An MCP server for retrieving channel analytics through the YouTube Analytics API.

[繁體中文](README.zh-tw.md)

## Available MCP Tools

| Tool | Description |
|------|-------------|
| `channel_overview` | Overall channel KPIs: views, watch time, subscriber delta, and engagement |
| `top_videos` | Top-performing videos by views, including title, thumbnail, and other metadata |
| `daily_trends` | Daily trend data for spotting peaks and drawing charts |
| `traffic_sources` | Traffic source breakdown: search, suggested videos, external links, and more |
| `top_countries` | Top audience countries |
| `top_subscriber_sources` | Videos that drove the most subscribers |
| `video_retention` | Audience retention curve for a specific video |
| `playlist_performance` | Traffic and watch performance by playlist |

All tools support custom `start_date` and `end_date` values in `YYYY-MM-DD` format. The default range is the last 30 days.

## Setup

### 1. Create a Google Cloud project

1. Go to [Google Cloud Console](https://console.cloud.google.com)
2. Create a new project or select an existing one
3. Under **APIs & Services → Library**, enable these APIs:
   - **YouTube Analytics API**
   - **YouTube Data API v3**

### 2. Configure the OAuth consent screen

1. Go to **APIs & Services → OAuth consent screen**
2. Choose **External** as the user type
3. Fill in the basic app information and save
4. Add your Google account under **Test users** so you can authorize the app before publishing

### 3. Create an OAuth client ID

1. Go to **APIs & Services → Credentials**
2. Click **Create Credentials → OAuth client ID**
3. Choose **Desktop app** as the application type
4. Download the generated JSON file
5. Rename it to `client_secrets.json` and place it in the project root

### 4. Install dependencies and run

```bash
uv sync
uv run mcp-youtube-analytics
```

On first run, the app opens a browser window for Google authorization.
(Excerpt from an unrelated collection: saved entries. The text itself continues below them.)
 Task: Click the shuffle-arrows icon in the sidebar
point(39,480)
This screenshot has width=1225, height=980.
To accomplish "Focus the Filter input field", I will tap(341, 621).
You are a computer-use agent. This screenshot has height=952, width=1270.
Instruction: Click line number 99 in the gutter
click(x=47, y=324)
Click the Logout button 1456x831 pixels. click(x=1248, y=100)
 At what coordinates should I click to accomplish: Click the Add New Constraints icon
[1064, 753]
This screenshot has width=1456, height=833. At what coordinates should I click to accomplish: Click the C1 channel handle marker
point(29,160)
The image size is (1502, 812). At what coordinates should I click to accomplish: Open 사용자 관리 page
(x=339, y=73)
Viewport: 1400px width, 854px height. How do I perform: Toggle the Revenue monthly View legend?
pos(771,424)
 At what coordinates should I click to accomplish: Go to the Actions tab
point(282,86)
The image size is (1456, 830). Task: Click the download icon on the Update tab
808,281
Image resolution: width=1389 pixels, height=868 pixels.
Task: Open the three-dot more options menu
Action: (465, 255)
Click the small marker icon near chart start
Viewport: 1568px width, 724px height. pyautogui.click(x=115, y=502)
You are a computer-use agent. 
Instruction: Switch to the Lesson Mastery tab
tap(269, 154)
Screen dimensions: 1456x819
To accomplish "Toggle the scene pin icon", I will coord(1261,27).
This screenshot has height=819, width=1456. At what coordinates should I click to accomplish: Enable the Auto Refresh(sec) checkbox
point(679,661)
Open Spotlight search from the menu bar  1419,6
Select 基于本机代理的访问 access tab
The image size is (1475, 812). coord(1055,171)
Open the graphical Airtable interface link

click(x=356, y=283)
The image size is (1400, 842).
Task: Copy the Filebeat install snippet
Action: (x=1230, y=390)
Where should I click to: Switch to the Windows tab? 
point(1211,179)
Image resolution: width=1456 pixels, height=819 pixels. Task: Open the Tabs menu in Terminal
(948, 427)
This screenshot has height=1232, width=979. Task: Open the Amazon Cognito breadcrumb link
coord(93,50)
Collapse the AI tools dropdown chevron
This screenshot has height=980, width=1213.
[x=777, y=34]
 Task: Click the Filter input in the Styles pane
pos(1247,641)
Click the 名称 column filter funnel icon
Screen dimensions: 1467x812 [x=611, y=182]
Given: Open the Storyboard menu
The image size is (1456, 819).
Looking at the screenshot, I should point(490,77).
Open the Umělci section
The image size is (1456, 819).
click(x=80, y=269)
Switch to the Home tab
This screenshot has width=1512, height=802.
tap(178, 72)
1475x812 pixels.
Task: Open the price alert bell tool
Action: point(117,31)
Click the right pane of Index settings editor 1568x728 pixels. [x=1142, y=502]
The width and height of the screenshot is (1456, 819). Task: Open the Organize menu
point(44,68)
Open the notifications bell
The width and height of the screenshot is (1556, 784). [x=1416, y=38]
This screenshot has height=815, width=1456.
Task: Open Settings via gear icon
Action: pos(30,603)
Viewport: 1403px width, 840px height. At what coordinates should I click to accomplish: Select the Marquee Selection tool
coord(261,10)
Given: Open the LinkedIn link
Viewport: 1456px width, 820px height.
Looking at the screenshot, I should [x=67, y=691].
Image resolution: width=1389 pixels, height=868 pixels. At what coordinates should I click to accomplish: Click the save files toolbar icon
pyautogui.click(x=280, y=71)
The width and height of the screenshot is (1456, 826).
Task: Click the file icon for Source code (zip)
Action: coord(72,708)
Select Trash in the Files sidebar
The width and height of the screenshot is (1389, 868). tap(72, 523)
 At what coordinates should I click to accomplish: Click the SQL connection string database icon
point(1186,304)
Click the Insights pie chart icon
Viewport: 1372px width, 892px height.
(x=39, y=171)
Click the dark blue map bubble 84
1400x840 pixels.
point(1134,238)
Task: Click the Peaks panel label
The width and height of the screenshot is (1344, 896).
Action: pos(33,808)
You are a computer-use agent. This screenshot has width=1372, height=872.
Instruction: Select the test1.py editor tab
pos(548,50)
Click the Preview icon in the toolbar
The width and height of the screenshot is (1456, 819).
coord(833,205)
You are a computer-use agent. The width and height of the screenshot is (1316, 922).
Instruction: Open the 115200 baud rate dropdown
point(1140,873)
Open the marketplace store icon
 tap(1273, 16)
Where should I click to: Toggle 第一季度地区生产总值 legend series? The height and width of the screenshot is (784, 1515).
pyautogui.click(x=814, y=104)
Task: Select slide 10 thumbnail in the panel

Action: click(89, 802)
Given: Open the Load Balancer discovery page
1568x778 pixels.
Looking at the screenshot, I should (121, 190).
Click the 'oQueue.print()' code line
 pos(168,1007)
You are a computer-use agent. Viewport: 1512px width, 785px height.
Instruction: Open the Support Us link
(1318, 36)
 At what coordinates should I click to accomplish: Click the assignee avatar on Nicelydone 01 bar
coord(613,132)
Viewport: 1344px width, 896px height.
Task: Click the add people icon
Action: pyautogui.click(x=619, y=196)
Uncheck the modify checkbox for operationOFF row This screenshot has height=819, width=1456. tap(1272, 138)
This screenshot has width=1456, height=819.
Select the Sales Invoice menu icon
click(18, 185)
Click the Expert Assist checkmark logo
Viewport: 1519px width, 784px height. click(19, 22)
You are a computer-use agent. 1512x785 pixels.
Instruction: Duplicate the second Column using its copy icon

After authorization succeeds, `token.json` is stored in the project root and reused on later runs.

## Development Testing

Use the built-in CLI tester to exercise each API function individually. All results are printed as JSON.

```bash
# Show all available commands
uv run mcp-youtube-analytics-debug --help

# Get the channel ID
uv run mcp-youtube-analytics-debug channel-id

# Overall channel performance for the default last-30-days window
uv run mcp-youtube-analytics-debug channel-overview

# Custom date range
uv run mcp-youtube-analytics-debug channel-overview --start-date 2026-01-01 --end-date 2026-01-31

# Top 5 videos by views
uv run mcp-youtube-analytics-debug top-videos --max-results 5

# Daily trend data
uv run mcp-youtube-analytics-debug daily-trends

# Traffic source breakdown
uv run mcp-youtube-analytics-debug traffic-sources

# Top audience countries
uv run mcp-youtube-analytics-debug top-countries --max-results 10

# Videos that drove the most subscribers
uv run mcp-youtube-analytics-debug top-subscriber-sources

# Retention curve for a specific video
uv run mcp-youtube-analytics-debug video-retention --video-id <VIDEO_ID>

# Playlist performance
uv run mcp-youtube-analytics-debug playlist-performance

# Fetch metadata for multiple videos
uv run mcp-youtube-analytics-debug video-metadata --ids <ID1>,<ID2>
```

## Notes

- `client_secrets.json` and `token.json` are already listed in `.gitignore`; do not commit them.